71% of young marketers say they’ve missed out on training

New research conducted by the Chartered Institute of Marketing (CIM) has found that while close to half of 16-24-year-olds have considered a career in marketing, three-quarters believe they have missed out on training opportunities due to the virus.

36% of students have lost confidence in their ability, prompting 35% to undertake additional training to make up for lost ground. Marketing remains a coveted profession, with 46% of this age cohort considering it a top career choice.

The survey of 1,000 British 16-24-year-olds was conducted by Opinium, on behalf of CIM, between July 28 and August 3.

Nabs reports 14% rise in calls from ‘despondent’ adland

An industry sentiment survey conducted by Nabs has uncovered a concerning rise in despondency among advertising and media professionals during the pandemic. The charity has registered a sharp 14% rise in calls relating to low mood since 2020. The main reasons for people reaching out to the Nabs advice line and chatbot for help in the first half of 2021 were financial assistance (32%), emotional support (27%) and redundancy (18%).
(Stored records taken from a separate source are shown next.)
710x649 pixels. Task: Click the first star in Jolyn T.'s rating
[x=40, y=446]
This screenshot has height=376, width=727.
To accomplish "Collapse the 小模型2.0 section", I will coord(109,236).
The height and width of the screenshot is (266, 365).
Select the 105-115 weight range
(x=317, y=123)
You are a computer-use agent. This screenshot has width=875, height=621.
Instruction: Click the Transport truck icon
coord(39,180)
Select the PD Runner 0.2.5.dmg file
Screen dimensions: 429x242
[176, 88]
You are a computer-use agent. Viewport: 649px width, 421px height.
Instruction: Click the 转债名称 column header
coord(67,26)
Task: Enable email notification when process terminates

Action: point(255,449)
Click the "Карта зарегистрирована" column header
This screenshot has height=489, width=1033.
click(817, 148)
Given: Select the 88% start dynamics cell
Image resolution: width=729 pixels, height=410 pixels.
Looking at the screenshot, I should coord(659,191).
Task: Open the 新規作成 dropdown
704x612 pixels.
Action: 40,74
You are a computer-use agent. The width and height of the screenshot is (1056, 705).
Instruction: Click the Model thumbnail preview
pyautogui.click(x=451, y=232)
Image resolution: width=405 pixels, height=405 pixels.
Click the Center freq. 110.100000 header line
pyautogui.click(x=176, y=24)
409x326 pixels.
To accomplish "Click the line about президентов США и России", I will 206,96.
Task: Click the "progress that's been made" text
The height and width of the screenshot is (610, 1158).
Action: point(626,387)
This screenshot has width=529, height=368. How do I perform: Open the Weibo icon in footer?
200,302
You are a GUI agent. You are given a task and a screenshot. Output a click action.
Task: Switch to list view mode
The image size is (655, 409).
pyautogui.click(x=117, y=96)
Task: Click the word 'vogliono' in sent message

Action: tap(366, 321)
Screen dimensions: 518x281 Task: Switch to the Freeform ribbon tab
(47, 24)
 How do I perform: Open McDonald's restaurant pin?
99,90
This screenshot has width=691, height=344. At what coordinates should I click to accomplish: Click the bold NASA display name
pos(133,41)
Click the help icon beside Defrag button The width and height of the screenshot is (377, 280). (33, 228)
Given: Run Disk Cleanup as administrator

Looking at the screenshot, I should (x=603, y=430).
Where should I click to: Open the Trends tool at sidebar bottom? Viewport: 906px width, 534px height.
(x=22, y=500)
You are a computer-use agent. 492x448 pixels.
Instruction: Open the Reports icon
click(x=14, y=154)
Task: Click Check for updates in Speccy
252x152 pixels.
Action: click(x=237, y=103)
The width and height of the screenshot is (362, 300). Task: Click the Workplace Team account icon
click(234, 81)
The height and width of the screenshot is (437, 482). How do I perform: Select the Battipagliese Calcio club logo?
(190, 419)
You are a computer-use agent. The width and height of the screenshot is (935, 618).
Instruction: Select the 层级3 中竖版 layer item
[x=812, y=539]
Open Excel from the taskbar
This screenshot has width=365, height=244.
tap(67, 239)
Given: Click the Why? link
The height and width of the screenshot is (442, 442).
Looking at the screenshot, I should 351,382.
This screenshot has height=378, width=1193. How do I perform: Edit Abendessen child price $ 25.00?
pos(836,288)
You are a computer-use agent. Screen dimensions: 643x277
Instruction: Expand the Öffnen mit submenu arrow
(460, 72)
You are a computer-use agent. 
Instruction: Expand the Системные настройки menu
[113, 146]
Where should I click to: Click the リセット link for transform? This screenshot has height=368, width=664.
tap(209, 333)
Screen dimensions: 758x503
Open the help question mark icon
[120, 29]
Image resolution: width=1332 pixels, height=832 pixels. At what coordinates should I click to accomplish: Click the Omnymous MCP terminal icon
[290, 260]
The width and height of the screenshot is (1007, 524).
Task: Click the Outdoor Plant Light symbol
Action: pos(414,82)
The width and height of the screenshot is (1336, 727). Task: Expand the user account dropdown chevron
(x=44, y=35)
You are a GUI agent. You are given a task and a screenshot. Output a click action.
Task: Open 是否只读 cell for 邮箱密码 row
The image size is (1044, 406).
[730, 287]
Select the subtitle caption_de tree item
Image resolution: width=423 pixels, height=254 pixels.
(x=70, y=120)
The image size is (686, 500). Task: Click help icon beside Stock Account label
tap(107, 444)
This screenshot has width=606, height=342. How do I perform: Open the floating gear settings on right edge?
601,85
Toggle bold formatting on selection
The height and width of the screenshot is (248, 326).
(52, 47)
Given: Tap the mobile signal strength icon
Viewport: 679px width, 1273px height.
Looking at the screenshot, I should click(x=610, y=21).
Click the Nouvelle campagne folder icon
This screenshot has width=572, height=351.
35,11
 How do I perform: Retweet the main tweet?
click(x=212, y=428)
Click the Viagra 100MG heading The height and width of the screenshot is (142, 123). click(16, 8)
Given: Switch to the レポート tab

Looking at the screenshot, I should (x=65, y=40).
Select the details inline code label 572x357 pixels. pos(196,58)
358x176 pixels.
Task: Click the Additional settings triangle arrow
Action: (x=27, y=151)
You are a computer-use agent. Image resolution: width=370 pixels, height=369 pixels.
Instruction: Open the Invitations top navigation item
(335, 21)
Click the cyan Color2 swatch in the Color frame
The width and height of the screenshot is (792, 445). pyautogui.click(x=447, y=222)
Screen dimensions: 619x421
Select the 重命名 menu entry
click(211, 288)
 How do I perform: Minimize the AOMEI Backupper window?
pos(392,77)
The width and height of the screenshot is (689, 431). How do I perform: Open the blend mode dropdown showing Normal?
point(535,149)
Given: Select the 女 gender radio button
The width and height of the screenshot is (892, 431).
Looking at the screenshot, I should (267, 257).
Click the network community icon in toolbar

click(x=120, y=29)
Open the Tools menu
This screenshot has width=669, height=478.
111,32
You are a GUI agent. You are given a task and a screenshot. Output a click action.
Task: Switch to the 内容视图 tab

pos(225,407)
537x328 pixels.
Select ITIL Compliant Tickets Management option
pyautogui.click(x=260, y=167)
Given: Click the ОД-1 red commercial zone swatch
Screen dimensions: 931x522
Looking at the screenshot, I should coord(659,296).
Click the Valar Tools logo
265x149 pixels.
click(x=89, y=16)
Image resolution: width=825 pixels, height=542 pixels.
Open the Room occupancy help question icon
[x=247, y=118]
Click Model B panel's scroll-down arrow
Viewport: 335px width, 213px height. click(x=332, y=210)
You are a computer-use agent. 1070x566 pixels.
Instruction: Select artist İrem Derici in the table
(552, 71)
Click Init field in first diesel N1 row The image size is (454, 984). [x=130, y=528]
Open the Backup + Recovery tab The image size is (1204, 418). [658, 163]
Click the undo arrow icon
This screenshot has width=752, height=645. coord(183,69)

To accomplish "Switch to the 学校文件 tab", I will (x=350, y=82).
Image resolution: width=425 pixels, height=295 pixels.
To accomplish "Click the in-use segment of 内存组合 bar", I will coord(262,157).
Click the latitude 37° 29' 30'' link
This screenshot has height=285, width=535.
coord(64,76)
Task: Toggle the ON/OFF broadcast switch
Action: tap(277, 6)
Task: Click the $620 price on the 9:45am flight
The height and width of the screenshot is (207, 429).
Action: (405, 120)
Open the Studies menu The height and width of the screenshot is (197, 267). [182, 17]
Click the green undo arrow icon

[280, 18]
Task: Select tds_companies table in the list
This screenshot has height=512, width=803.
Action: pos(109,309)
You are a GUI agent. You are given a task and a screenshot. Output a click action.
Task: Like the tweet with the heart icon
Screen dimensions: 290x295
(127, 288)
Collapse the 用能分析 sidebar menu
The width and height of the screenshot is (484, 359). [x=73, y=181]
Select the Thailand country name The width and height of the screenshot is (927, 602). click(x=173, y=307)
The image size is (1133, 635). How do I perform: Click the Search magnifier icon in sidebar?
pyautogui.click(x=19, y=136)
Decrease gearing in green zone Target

Diana Tickell, chief exec at Nabs, said: “Our stats for the first half of 2021 reveal that as an industry we have to do more to support people’s low mood before we start to see more increases in this area. Relying on summer breaks won’t be enough.”

81% of younger consumers prioritize climate

A survey by Prospectus Global, on behalf of Pro Carton, has confirmed findings published elsewhere – that younger consumers see the environment as their biggest concern.

92% of British youngsters believe that damage to the environment is one of the biggest crises we face today. 43% of 11-21-year-olds believe that their parents are not doing enough, and 28% think their generation will be the one tasked with cleaning up the problem in coming years.